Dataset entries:
━━━━━━
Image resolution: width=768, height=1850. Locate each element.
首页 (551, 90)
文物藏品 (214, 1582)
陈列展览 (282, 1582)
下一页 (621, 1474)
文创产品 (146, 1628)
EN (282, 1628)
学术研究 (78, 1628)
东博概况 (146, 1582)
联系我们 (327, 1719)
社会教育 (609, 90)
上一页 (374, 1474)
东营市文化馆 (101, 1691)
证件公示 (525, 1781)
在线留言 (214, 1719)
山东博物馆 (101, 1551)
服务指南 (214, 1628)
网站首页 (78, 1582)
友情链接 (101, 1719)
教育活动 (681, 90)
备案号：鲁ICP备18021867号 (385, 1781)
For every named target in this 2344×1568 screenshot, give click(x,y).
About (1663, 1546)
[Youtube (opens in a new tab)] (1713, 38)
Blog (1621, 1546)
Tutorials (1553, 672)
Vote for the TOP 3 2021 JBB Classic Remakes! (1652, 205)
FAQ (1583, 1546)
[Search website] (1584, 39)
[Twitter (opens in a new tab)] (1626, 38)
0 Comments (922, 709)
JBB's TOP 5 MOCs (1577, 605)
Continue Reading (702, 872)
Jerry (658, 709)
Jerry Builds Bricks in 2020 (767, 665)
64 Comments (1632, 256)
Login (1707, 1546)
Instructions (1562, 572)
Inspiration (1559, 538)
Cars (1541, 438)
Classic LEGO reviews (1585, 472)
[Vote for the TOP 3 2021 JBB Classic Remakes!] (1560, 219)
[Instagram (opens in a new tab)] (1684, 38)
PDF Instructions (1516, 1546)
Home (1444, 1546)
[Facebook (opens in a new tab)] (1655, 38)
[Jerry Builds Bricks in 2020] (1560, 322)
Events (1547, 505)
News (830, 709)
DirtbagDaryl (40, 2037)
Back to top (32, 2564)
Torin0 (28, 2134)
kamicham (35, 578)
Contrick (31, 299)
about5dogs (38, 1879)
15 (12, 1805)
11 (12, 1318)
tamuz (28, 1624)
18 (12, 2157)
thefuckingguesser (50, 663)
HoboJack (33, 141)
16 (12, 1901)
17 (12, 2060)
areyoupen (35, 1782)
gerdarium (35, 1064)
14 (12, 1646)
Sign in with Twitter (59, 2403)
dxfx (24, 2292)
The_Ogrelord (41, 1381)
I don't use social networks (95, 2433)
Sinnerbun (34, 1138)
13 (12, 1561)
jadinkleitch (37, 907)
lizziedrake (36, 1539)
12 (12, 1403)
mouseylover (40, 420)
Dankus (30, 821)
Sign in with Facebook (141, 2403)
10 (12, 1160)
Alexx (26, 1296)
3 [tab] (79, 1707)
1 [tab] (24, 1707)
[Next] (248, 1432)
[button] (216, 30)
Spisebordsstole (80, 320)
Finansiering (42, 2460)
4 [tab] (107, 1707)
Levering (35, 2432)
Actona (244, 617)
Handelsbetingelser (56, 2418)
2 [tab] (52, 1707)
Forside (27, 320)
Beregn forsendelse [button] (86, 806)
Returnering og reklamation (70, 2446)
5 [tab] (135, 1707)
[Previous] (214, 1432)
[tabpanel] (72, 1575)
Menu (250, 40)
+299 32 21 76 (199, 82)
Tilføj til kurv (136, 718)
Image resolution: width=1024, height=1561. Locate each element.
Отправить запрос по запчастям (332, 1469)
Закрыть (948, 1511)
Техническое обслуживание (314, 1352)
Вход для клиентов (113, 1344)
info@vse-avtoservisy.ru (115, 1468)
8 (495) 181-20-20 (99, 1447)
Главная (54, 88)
━━━━━━
Work instructions: Return, with no change at all, every line in the entries above from the line containing "在线留言 (214, 1719)" through the line containing "Forside (27, 320)".

Task output:
在线留言 (214, 1719)
山东博物馆 (101, 1551)
服务指南 (214, 1628)
网站首页 (78, 1582)
友情链接 (101, 1719)
教育活动 (681, 90)
备案号：鲁ICP备18021867号 (385, 1781)
For every named target in this 2344×1568 screenshot, give click(x,y).
About (1663, 1546)
[Youtube (opens in a new tab)] (1713, 38)
Blog (1621, 1546)
Tutorials (1553, 672)
Vote for the TOP 3 2021 JBB Classic Remakes! (1652, 205)
FAQ (1583, 1546)
[Search website] (1584, 39)
[Twitter (opens in a new tab)] (1626, 38)
0 Comments (922, 709)
JBB's TOP 5 MOCs (1577, 605)
Continue Reading (702, 872)
Jerry (658, 709)
Jerry Builds Bricks in 2020 (767, 665)
64 Comments (1632, 256)
Login (1707, 1546)
Instructions (1562, 572)
Inspiration (1559, 538)
Cars (1541, 438)
Classic LEGO reviews (1585, 472)
[Vote for the TOP 3 2021 JBB Classic Remakes!] (1560, 219)
[Instagram (opens in a new tab)] (1684, 38)
PDF Instructions (1516, 1546)
Home (1444, 1546)
[Facebook (opens in a new tab)] (1655, 38)
[Jerry Builds Bricks in 2020] (1560, 322)
Events (1547, 505)
News (830, 709)
DirtbagDaryl (40, 2037)
Back to top (32, 2564)
Torin0 (28, 2134)
kamicham (35, 578)
Contrick (31, 299)
about5dogs (38, 1879)
15 (12, 1805)
11 (12, 1318)
tamuz (28, 1624)
18 (12, 2157)
thefuckingguesser (50, 663)
HoboJack (33, 141)
16 (12, 1901)
17 (12, 2060)
areyoupen (35, 1782)
gerdarium (35, 1064)
14 (12, 1646)
Sign in with Twitter (59, 2403)
dxfx (24, 2292)
The_Ogrelord (41, 1381)
I don't use social networks (95, 2433)
Sinnerbun (34, 1138)
13 (12, 1561)
jadinkleitch (37, 907)
lizziedrake (36, 1539)
12 (12, 1403)
mouseylover (40, 420)
Dankus (30, 821)
Sign in with Facebook (141, 2403)
10 (12, 1160)
Alexx (26, 1296)
3 [tab] (79, 1707)
1 [tab] (24, 1707)
[Next] (248, 1432)
[button] (216, 30)
Spisebordsstole (80, 320)
Finansiering (42, 2460)
4 [tab] (107, 1707)
Levering (35, 2432)
Actona (244, 617)
Handelsbetingelser (56, 2418)
2 [tab] (52, 1707)
Forside (27, 320)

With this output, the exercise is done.